Denso plans $1 billion in N.A. projects
U.S. product line will expand; 1,200 new jobs
![]() | Sugi: “World-first products” |
DETROIT -- Denso International America Inc. plans to invest about $1 billion in North America over the next four years, including about $750 million in the United States that will create more than 1,200 jobs, the supplier said at the Detroit auto show last week.
The unit of Japan's Denso Corp. said it would expand production of some current parts, including radiators and condensers, but also would add parts to its U.S. lineup. Those include stop-start starters, which it began building in Maryville, Tenn., in June; high-output alternators; inverters for hybrid vehicles; memory-seat modules; and gasoline direct injectors.

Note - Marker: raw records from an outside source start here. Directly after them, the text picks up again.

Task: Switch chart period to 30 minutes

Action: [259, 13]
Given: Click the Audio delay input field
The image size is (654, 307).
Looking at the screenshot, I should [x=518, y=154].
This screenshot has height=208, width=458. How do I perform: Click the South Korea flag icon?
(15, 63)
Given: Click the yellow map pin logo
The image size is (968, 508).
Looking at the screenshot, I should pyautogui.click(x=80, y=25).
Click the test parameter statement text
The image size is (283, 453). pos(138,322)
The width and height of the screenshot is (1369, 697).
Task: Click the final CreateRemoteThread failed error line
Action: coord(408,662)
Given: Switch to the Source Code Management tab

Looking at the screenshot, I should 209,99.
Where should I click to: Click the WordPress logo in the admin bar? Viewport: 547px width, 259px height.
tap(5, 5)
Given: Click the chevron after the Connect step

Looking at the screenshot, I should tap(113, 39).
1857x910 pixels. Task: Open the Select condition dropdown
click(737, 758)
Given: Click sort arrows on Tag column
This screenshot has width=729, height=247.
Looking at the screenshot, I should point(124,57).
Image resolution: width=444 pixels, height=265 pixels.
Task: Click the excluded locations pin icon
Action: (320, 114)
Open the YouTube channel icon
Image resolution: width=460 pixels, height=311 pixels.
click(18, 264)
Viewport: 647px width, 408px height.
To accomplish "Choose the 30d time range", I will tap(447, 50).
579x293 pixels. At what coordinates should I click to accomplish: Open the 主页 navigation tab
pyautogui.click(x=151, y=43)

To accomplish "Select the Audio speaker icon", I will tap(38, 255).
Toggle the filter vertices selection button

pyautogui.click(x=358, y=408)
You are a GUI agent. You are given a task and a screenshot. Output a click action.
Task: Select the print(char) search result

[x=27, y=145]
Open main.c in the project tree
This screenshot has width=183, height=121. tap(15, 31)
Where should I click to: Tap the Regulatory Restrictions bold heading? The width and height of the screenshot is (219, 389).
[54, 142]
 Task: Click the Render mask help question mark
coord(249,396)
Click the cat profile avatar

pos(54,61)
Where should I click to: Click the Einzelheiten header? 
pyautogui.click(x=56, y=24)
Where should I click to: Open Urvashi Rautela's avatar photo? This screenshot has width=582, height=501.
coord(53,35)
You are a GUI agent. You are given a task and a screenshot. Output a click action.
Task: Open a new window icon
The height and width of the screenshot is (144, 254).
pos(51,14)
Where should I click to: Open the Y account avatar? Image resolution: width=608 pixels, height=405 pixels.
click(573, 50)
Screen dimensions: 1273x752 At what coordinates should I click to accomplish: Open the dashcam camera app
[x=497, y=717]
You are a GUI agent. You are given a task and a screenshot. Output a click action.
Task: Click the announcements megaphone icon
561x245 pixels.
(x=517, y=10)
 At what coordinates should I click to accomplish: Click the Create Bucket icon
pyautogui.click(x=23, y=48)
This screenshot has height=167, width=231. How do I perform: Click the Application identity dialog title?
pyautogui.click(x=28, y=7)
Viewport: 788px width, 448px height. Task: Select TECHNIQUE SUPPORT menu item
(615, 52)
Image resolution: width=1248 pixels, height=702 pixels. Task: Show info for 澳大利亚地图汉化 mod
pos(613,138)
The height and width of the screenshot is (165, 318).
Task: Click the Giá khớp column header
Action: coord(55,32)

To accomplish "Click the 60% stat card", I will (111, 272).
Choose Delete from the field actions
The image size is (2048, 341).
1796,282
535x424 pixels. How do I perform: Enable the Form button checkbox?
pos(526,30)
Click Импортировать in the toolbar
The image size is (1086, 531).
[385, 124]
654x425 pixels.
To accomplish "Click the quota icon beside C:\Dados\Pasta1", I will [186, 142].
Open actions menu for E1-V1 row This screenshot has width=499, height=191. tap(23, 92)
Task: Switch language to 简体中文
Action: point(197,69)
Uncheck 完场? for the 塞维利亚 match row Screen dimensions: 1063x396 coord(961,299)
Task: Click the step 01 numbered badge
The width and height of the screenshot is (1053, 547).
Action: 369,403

Denso also said it will invest to make its own production equipment, including dies, in North America as part of a plan to cut imports from its parent in Japan. Denso now spends "several millions of dollars" a year on dies and other production equipment imported from Japan, a spokeswoman said.
Denso today employs 15,685 people at 32 plants, r&d facilities and administrative operations in North America.
The investments are part of Denso's current five-year business plan, which calls for global revenues to rise at a 7 percent annual pace to ¥4 trillion, or about $48.49 billion, in the fiscal year that will end March 31, 2017, from $38.24 billion in the fiscal year that ended March 31, 2012.
That goal implies revenues will rise faster than global vehicle production, which Denso predicts will average a 6 percent annual gain in that period.
In North America, Denso is targeting a rise of 7 percent a year for that stretch, which would take its North American revenues to $8 billion. The supplier wants to develop "world-first products originating in North America," Hikaru Sugi, senior executive director of Denso International America, wrote in Denso's 2012 annual report. In other words, rather than relying on products that are developed in Japan and sold first to customers there, the North American unit wants to develop its own products that are sold to clients in North America first.
Denso also wants to expand local purchasing. The company's goal is to slash by half its imports of parts that are manufactured in Japan and merely assembled in North America.